More and More Use of a Wheelchair

When you’re unfamiliar with ALS, you tend to think of the need for a wheelchair as a sudden thing: one day you don’t need a wheelchair, and the next day you do.  The reality for an ALS patient is far different.  Sharon has had a wheelchair for several months, but she has tended to use it just when we leave the house.  Inside our home, Sharon has used a four-wheel walker.  She moves slowly with the walker — sometimes taking ten minutes to move from one room to the next — but she feels strongly that she ought to try to walk if she’s still capable.  It’s almost as if she is savoring every step until the time when she can’t walk again.

In the last week Sharon has had increasing difficulty using the walker.  It’s not the walker itself that gives her trouble — it’s getting herself up from a chair to the point where she can use the walker at all.

The problem first started in the mornings.  I guess Sharon is so weak and stiff from being in a sleeping position all night that she has trouble building up enough strength to lift herself up.  A couple of weeks ago she first asked for the wheelchair in the morning (I say “asked” but it’s more a sort of sign language than actual words — Sharon can’t talk at all).  I brought the wheelchair right up to the bed, and I helped her stand up onto our pivot disc.  Then I used the pivot disc to rotate her into position in front of the wheelchair, and helped her lower herself into the chair.

Once Sharon was in the chair, she was able to move herself into the bathroom where I had put the walker.  Sharon tilted the wheelchair seat up until it was at a height where she could tilt her body forward and lower herself onto straight legs.  She held on to the handles of the walker to keep her balance.
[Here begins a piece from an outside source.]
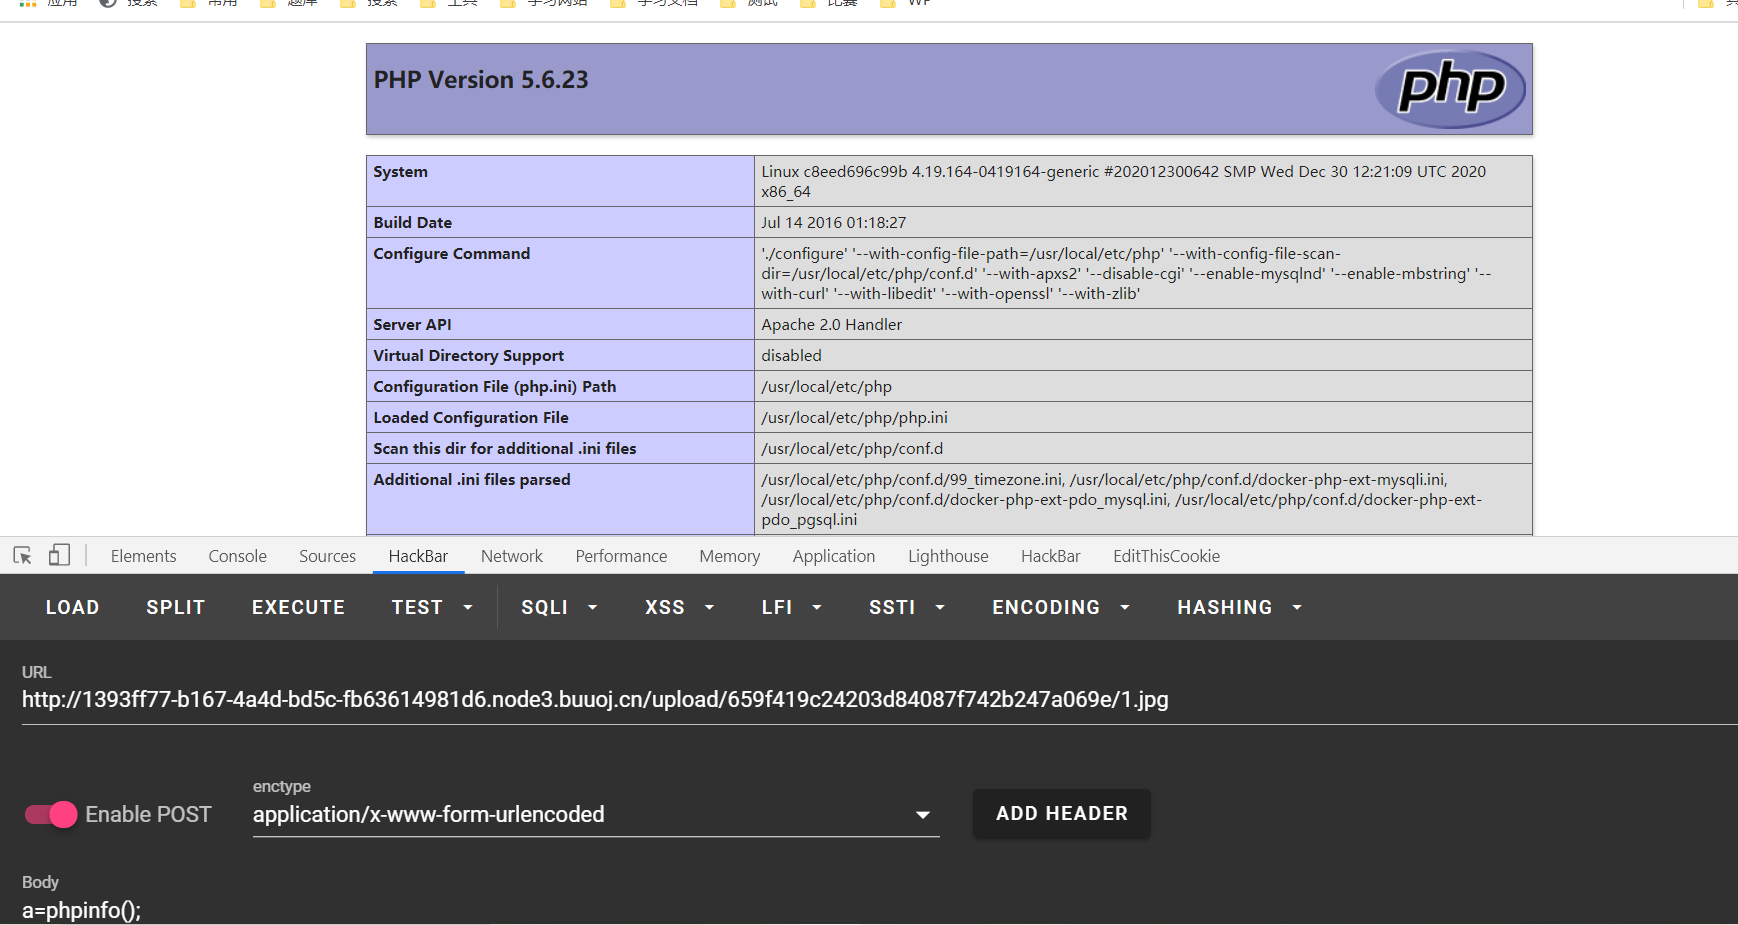Click the SPLIT button
The image size is (1738, 925).
pyautogui.click(x=175, y=607)
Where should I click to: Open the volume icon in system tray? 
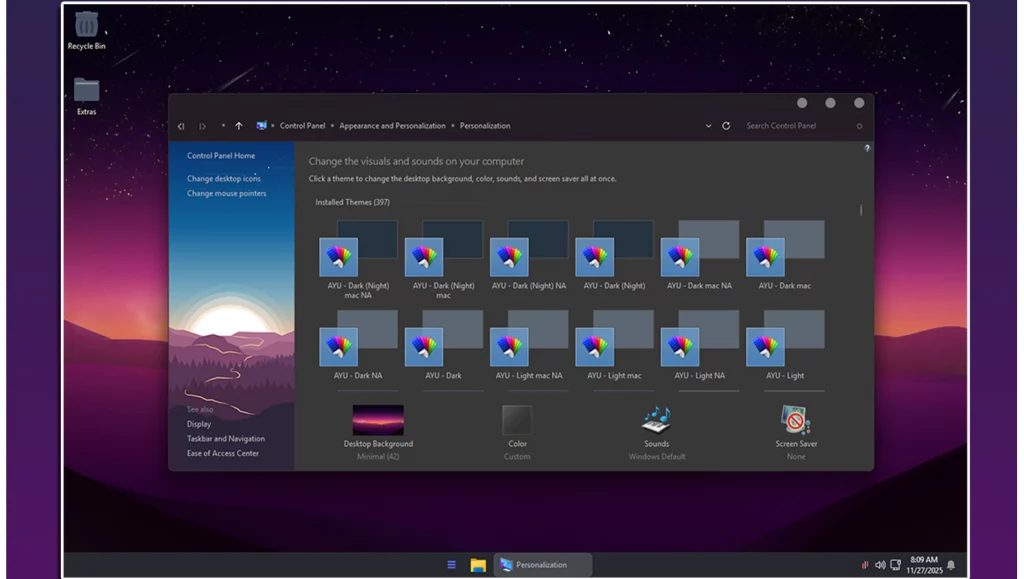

Apparently it’s easier for her to lower herself onto straight legs than it is to lift herself using bent legs and then straighten out the legs.  I’m not sure if this is due to ALS and weak leg muscles, or whether it’s related to Sharon’s previous medical problems with her knees.  Either way, she finds it much easier to stand up when she’s already at a height where no knee motion is required.  I imagine she could climb out of bed directly if we had a hospital bed that has a height adjustment.  But since we don’t we have to use the bed-to-wheelchair-to-stand-up process.

Problem related to time of day
I mentioned that Sharon has more trouble moving to a standing position when she gets up in the morning.  Then during the day she has been able to move back and forth between sitting in a lift chair and using the walker.  But the last few evenings she has had difficulty getting up from the lift chair, and a few times I have had to use a patient lift to move her from the lift chair to her wheelchair.

I guess this makes sense: she’s cramped and stiff in the morning, has more energy and flexibility during the day, then gets tired in the evening.  I’m not sure how long this cycle will last.

Caregiver frustration
The most frustrating thing for me is when Sharon tries over and over and over (as many as five or six times) to raise herself up from the lift chair.  She’ll cycle the lift chair over and over.  She moves the chair to its maximum height to help her get up.  But when that fails she’ll feel herself slipping off the chair, so she’ll adjust the lift chair back to a medium height to help her move back toward the middle of the chair.  The chair whines as it adjusts up, then whines again as it adjusts down.  Up.  Down.  Up.  Down.  Up.  Down.

Sometimes I’ll volunteer my help.  Sometimes she’ll ask for my help.  But I’m not strong enough to lift her as a dead weight.  And if she can’t lock her knees then she’s not able to stand up even with my help — it’s like lifting an adult-size rag doll.

If we can’t get her up, or if her knees won’t lock, then usually at this point I suggest the use of the patient lift.  She’s reluctant — she wants to get up by herself — but she recognizes the futility of the experience.  Using the patient lift is almost like an embarrassment to her — it’s recognition of her failure to lift herself.  But it’s practical, and it’s a foolproof way to move her from the lift chair to her wheelchair.